Evaluation in Genre Analysis

Dudar, Julia

doi:10.5281/zenodo.7892112

Julia Dudar (Trier)

14.1 Introduction

The issues relevant to evaluation in genre analysis vary depending on the methodological perspective adopted in a given study: classification, clustering, distinctive features or genre-based corpus analysis (see chapter “Data Analysis for Genre” (Chapter 13). However, there are some specific challenges for evaluation in terms of genre analysis. For example, the issue of hybrid genres, partial assignments or multiple assignments of texts can make evaluation more complicated. However, most researchers ignore this difficulty and just treat genres as categorical classes.

14.2 Classification

Some general remarks concerning classification approach can be found in the Chapter “General issues in Evaluation” (see Chapter 4). In classificatory approaches, and when relevant metadata is available in sufficient quality and amounts, evaluation can use standard statistical evaluation measures such as recall, precision, accuracy or F1-score. However when it comes to genre analysis, there are some specific challenges that should be considered in research design. The choice of the right evaluation measure is crucial and it depends on corpus design, its size and construction, and of course on the classification approach.
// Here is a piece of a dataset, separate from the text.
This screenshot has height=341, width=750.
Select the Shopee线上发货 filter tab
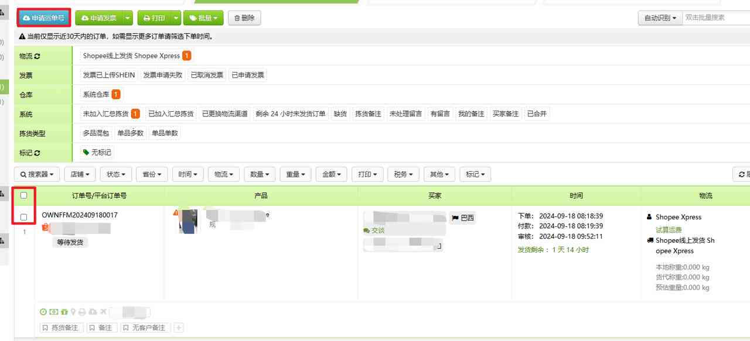[132, 56]
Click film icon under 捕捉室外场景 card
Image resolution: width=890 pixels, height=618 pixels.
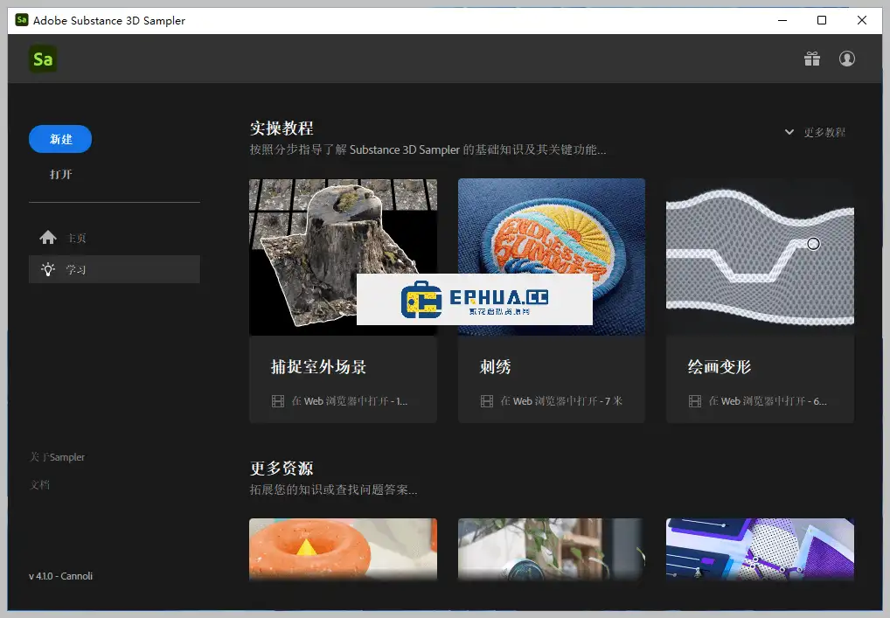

As mentioned in “Data Analysis for Genre”(see Chapter 13), Underwood (2014) classified a text collection from the HathiTrust Digital Library focusing on relatively broad categories like prose fiction, nonfiction, drama, and nondramatic verse. The authors experimented with different classification algorithms including random forests and support vector machines and also combinations of multiple algorithms. But their choice fell on an ensemble of regularized logistic models. It was trained by comparing each genre to all the other genres collectively. They choose this classifier not because of the best performance, but because it can be trained relatively quickly compared to SVM or other classifiers. With the high number of features and a range of different settings that should be tested, the authors decided that it would be the best option for them. For their task, SVM had slightly better performance but the implementation and training time were too long. A further advantage of regularized logistic regression is that it is highly interpretable. This characteristic gave the researchers the opportunity to find out unexpectedly important features of particular genres. Interesting is that most of this features were not content-oriented, but rather structural ones (“the”, “my” for fiction genre). For drama the most weighted features were stage directions, past-tense verbs of speech but also structural features.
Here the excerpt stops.